Oocyte thawing and fertilization by ICSI was performed for all couple when using either the male partner or donor sperm. While all semen parameters are important during an ICSI cycle, motility is the most important because it is an indication of living sperm. For this study all sperm injected into oocytes were motile. When choosing motile sperm for injection, basic head, neck and tail morphology were considered, and in all cases the best sperm available were chosen over any dysmorphic sperm in the samples. The embryos were cultured in a single global total medium (LifeGlobal Group LLC) that contains proteins, salts, amino acids, buffer (NaHCO3), glucose, pyruvate, lactate and antibiotics (gentamicin). All embryos were placed in incubators containing 5 % CO2 that results in a physiologic pH of approximately 7.30.

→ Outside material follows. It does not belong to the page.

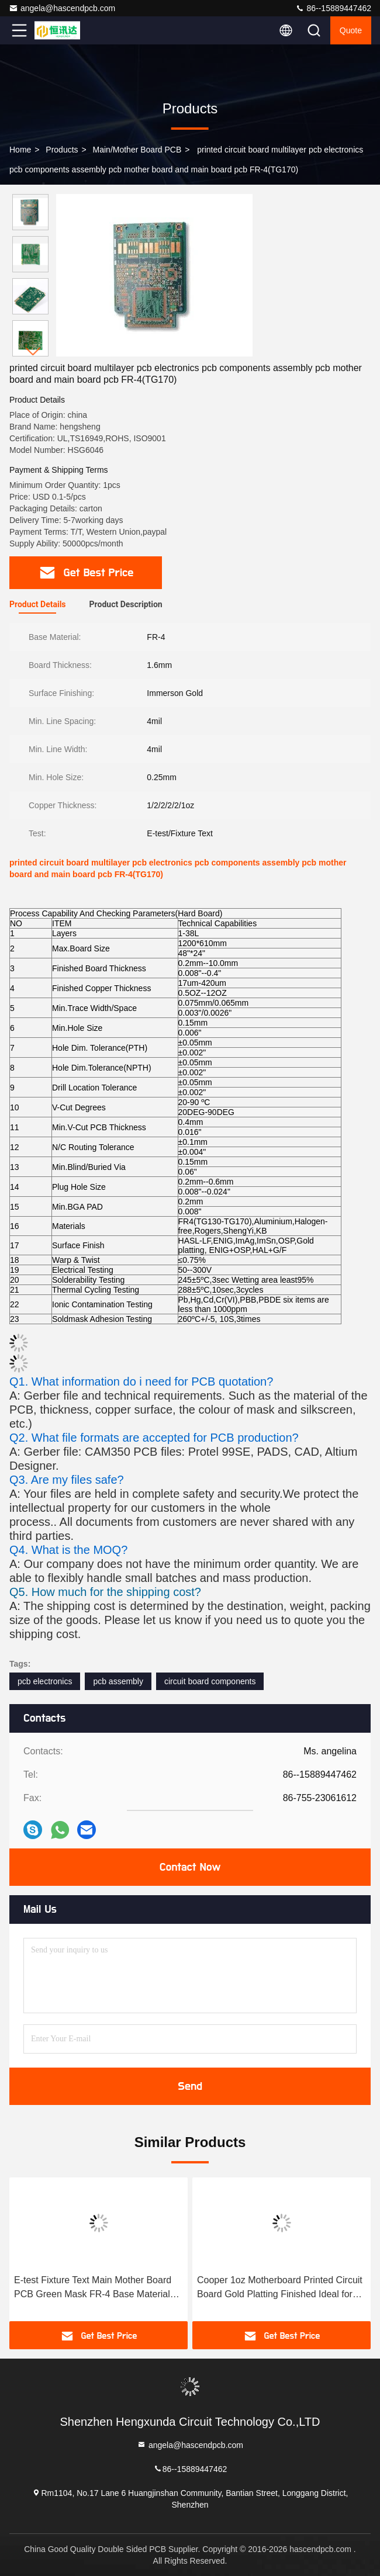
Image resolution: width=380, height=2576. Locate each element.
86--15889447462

A single embryo was transferred in a subsequent artificially prepared cycle with oral estradiol (Estrace, Actavis Pharma, Inc, Parsippany, NJ) [
13]. All patients started oral estradiol at 4 mg/d orally for 10 days starting on the third day of menstruation. The dose of Estrace was subsequently increased to 6–8 mg/d in cases where serum estradiol level was less than 200 pg/mL and/or when ultrasound images showed an endometrial thickness of less than 7 mm. Oral estradiol treatment was then continued for 7–14 days until the endometrial thickness was more than 7 mm. Progesterone vaginal insert (prometrium) 200 mg three time daily was administered to support the luteal phase and oral estradiol was continued along with progesterone. Embryo transfer was performed on the 5th day of progesterone supplementation for cleavage stage embryos and on the 7th day of progesterone supplementation for blastocyst embryos. All embryo transfers were performed under in ultrasound guidance to ensure correct placement, which is 1–2 cm from the uterine fundus.

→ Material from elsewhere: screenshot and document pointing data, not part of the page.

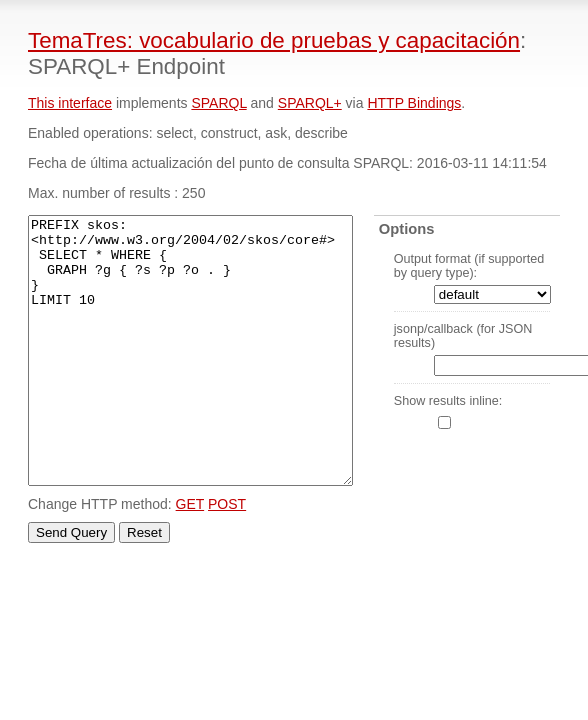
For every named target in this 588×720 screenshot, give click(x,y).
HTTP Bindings (414, 103)
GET (190, 504)
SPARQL (218, 103)
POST (227, 504)
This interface (70, 103)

Data were presented as mean ± standard error of the mean. The main outcome was live birth per embryo transfer. Pearson correlation was performed to evaluate the association between age and clinical parameters such as day 3 FSH, peak serum estradiol level, number of oocytes retrieved, and number of mature metaphase II oocytes. Pearson correlation was also performed to evaluate the association between BMI and the number of oocytes retrieved and mature metaphase II oocytes. Statistical significance was declared if the two-sided p-value was ≤ 0.05. Statistical analyses were performed using statistical software GraphPad Prism six (GraphPad Software, Inc. La Jolla, CA, USA).